Data extract:

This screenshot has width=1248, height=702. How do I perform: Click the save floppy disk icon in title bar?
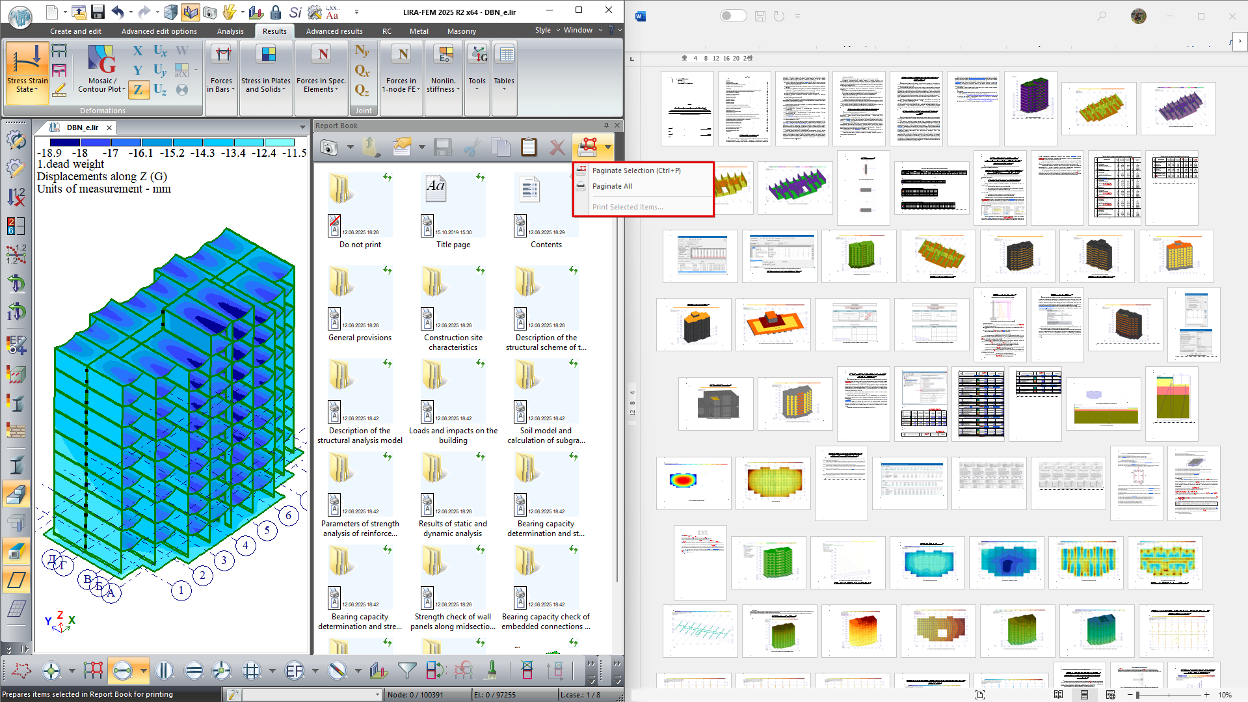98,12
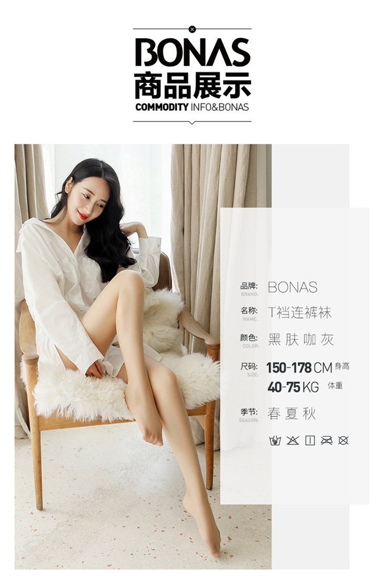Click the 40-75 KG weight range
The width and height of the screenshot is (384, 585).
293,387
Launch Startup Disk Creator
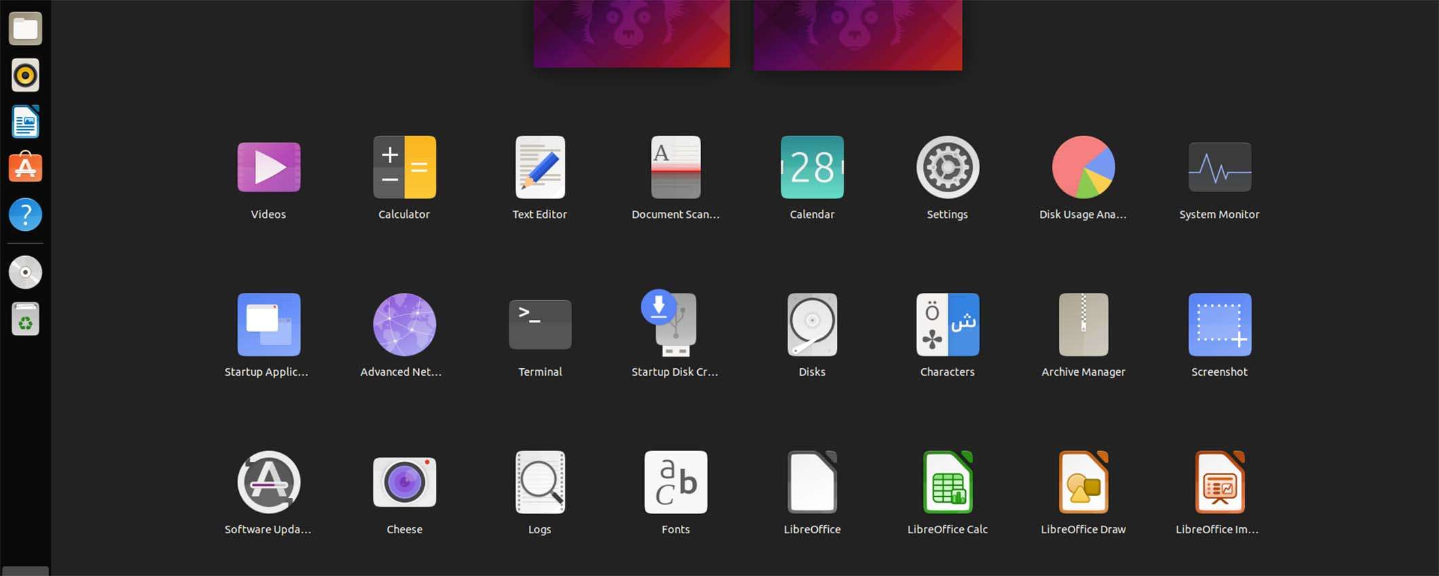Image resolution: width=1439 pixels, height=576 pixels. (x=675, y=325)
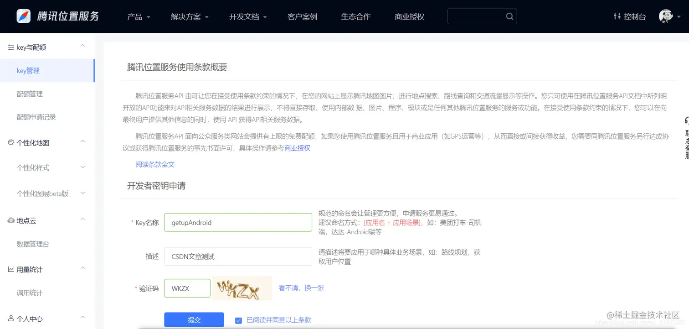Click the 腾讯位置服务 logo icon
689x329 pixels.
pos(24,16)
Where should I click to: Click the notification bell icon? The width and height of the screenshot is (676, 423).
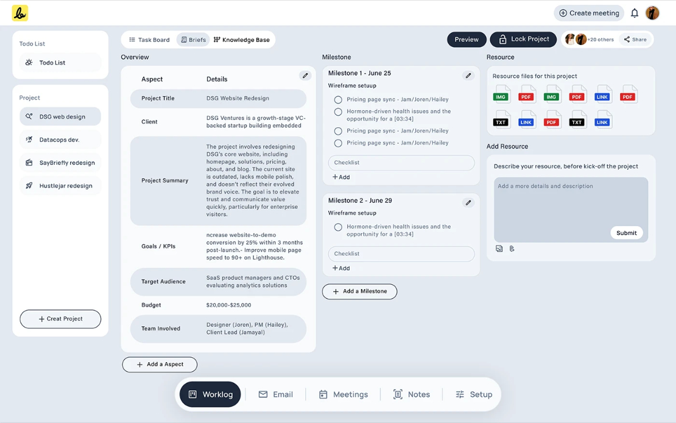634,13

---

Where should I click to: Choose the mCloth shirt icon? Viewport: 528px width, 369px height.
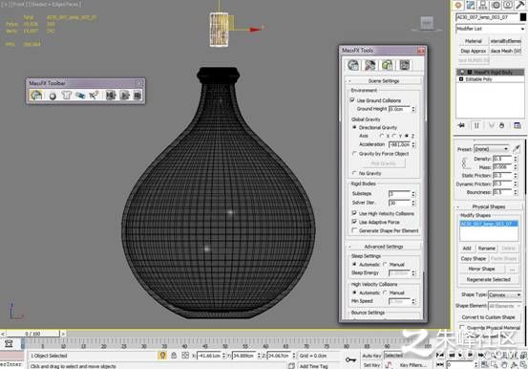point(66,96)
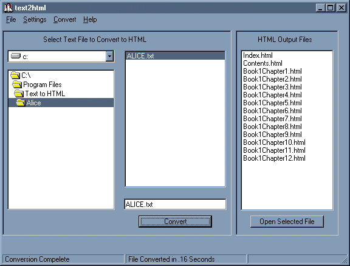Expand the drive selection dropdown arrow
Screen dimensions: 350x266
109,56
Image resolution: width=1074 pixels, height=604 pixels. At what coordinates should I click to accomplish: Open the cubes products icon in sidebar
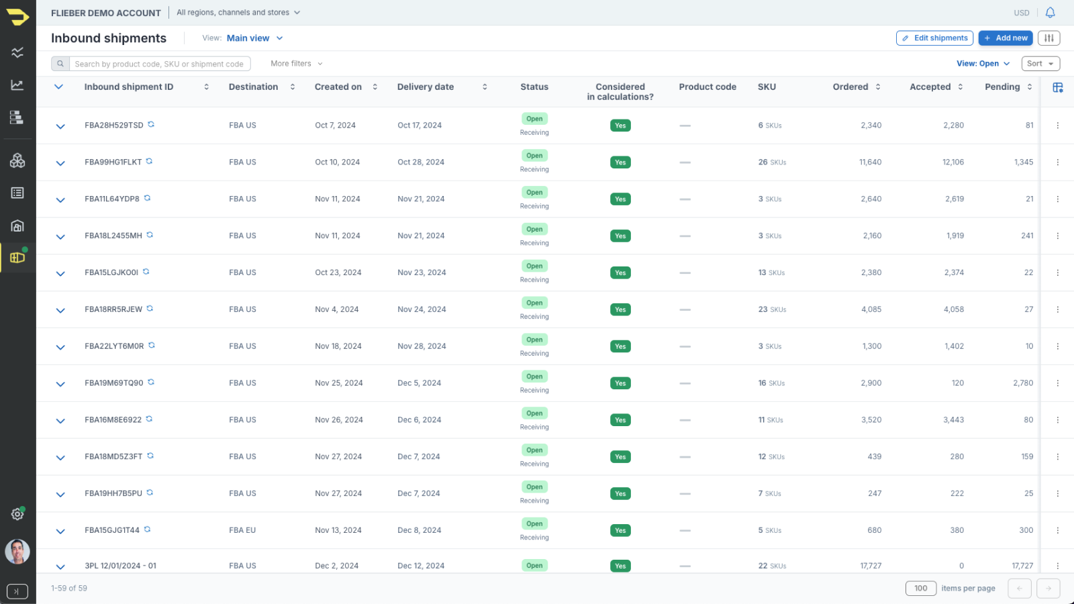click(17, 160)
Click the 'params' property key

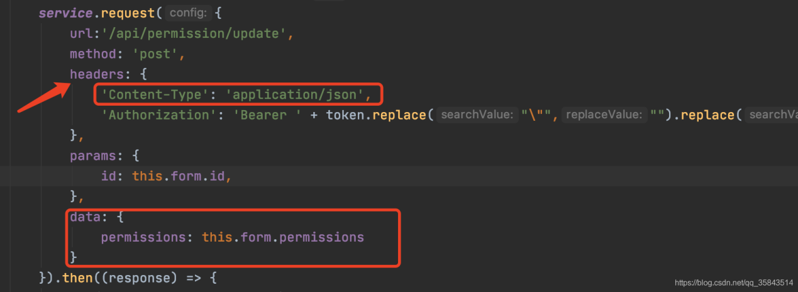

To do:
Here the job is to copy the listing above word for word, starting at the line with "Where should I click to: Choose" and ending at the line with "Click the 'params' property key", and to leave out the pictures.

Solved problem:
Where should I click to: Choose the mCloth shirt icon? Viewport: 528px width, 369px height.
point(66,96)
Expand the drive selection dropdown arrow
Screen dimensions: 350x266
109,56
Image resolution: width=1074 pixels, height=604 pixels. At what coordinates should I click to accomplish: Open the cubes products icon in sidebar
click(17, 160)
Click the 'params' property key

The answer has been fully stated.